The debate that swirls around languages and which really is the most romantic in the world continues to be a matter of contention between linguists throughout the world. Central to the issue may be that it’s incredibly difficult to pin down just what it is that makes a language romantic. So here we explore this heated debate to search for a final answer as to which language, truly is the language of love.
Defining the language of love
It’s an age old question with no apparent answer that keeps everyone happy: just how can we define the ‘language of love’? In a bid to find an answer for which most would agree here we take somewhat of an innovative, and decidedly modern, approach.
Google: Key to overcoming convoluted, elusive ways of defining ‘the language of love’
Google is the Go-To search engine with an answer for everything; and it seems that its knowledge knows no bounds, as the Google translate tool may well have the answer when it comes to the language of love.
Taking the six European languages that the service provides for English, French, German, Spanish, Italian and Russian translations Google have reported that for every 1,000 French translations, 34 where related to love; Spanish then came in a close second with 33 love related translations.

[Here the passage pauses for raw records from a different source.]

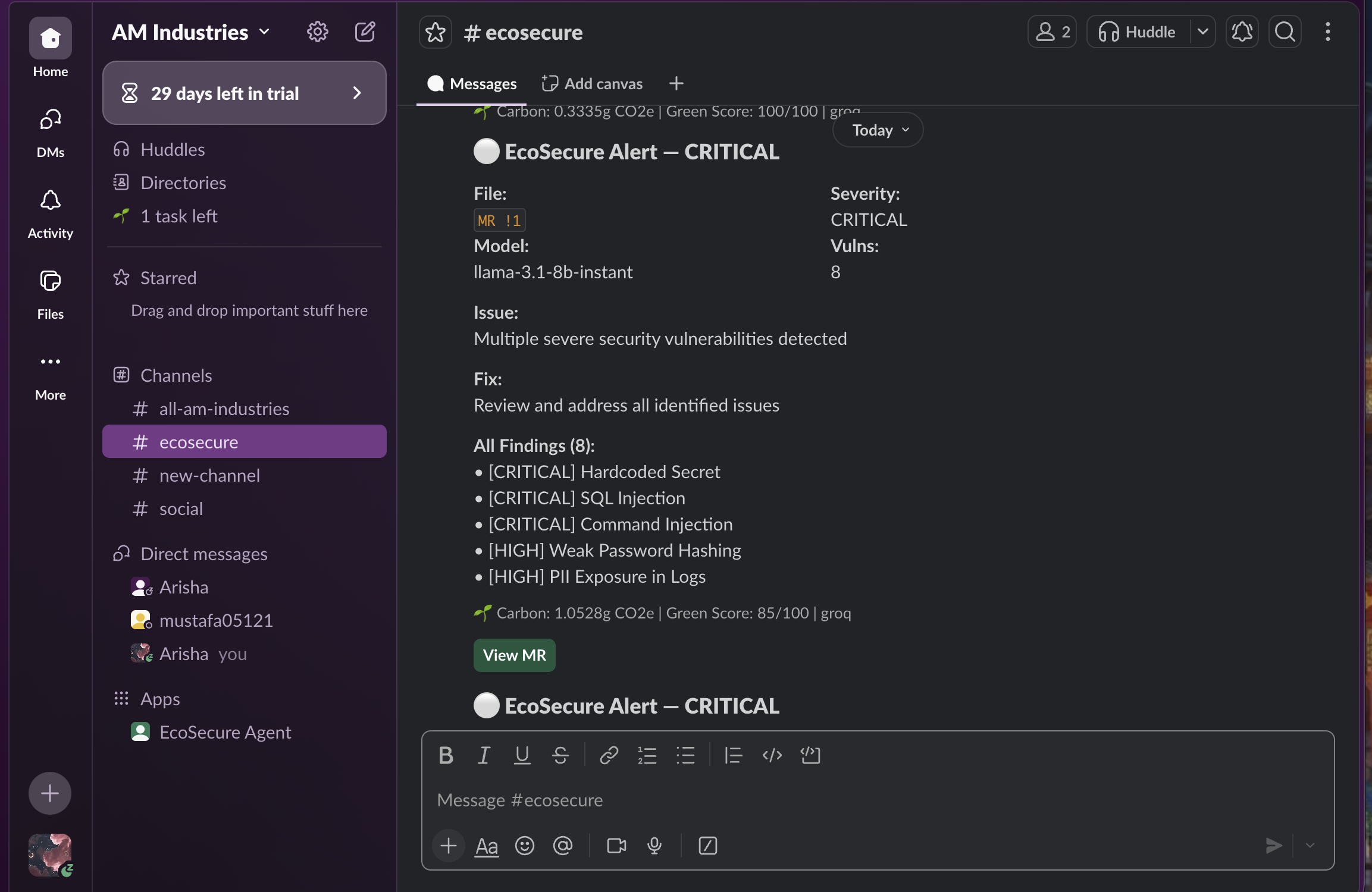
Task: Open the Add canvas tab
Action: pyautogui.click(x=593, y=84)
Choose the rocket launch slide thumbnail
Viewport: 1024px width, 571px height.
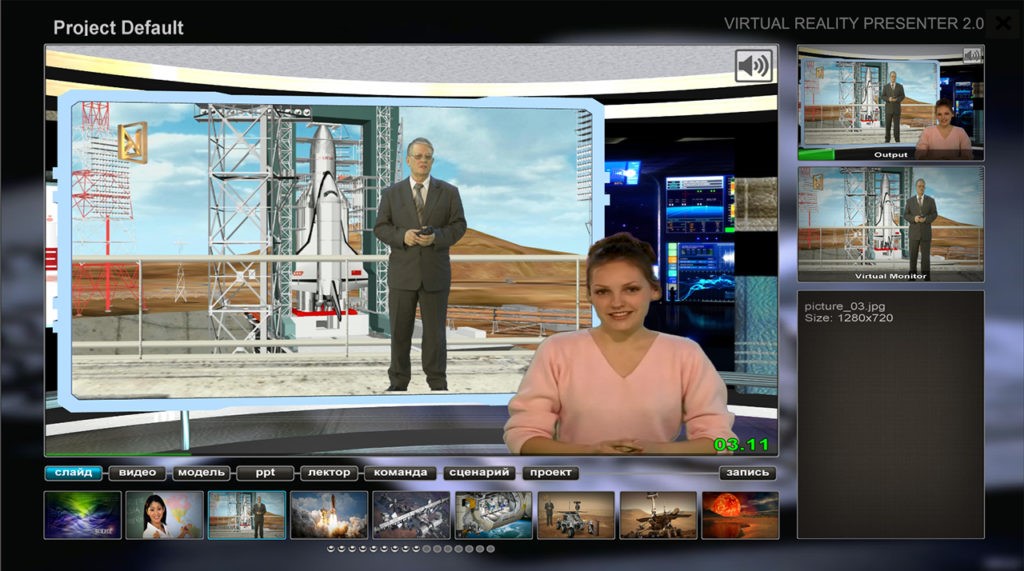click(329, 515)
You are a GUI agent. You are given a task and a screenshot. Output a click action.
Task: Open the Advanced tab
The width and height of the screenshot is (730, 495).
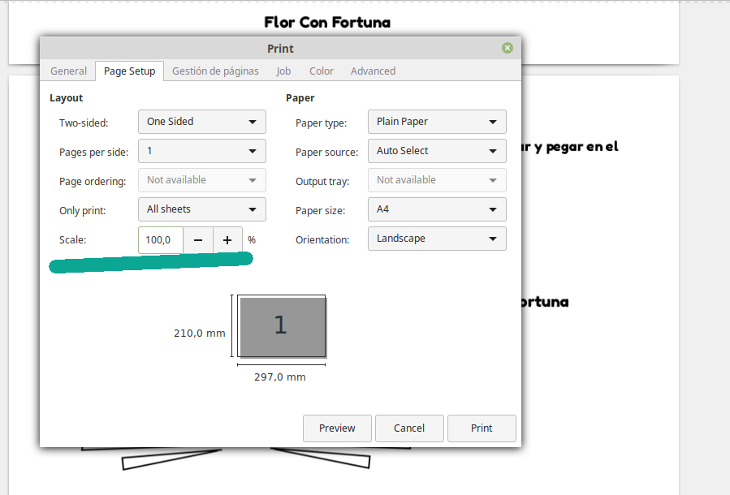[373, 71]
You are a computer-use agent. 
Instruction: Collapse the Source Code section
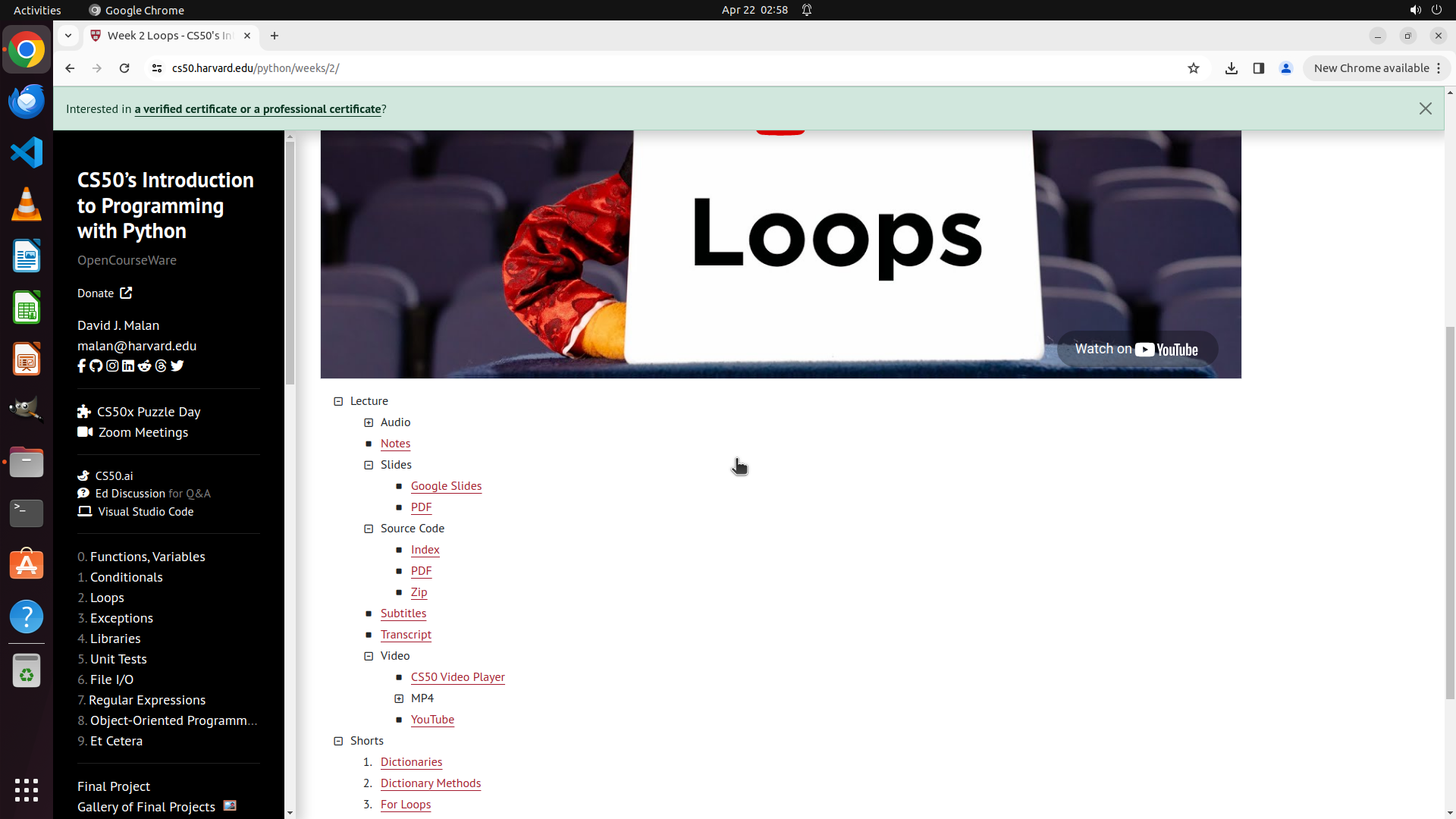369,529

Russian, Italian and German then followed in third, fourth and fifth place respectively.
What’s more it appears that these results are backed up by a recent study by Rosetta Stone that waded into the love language debate, where 60% of those surveyed agreed that French was indeed the language of love (Forbes 2013).
Heart breaking news for the English language
Sadly very few ever suggest that English is the language of love, and certainly Google Translate would back this up, with only 17 out of every 1,000 expressions being of a romantic nature.
What’s more with plenty of romantic words within other languages lacking any literal English equivalent it appears that in some countries English Casanovas could truly be stuck for words.
This includes the French word ‘Retrouvailles’, which has a dictionary definition of “the joy of reuniting with someone after a long separation”; as well as the Japanese term ‘Koi No Yokan’, which has a dictionary definition of “upon meeting someone, the feeling that the two of you may soon fall in love”.
Perhaps the final nail in the coffin however comes from the Arabic word of ‘Tuqburni’, which in Arabic means “a love so deep, you can’t imagine life without your partner”; as for the nearest English equivalent to this, well that means “You bury me”; smooth, right?
So it seems that the English must admit defeat when it comes to the language of love, yet commercially there is no other language as important, nor as widely spoken, as English (with this even being confirmed by the clever and respected professors over at Harvard [Harvard Business Review 2015]).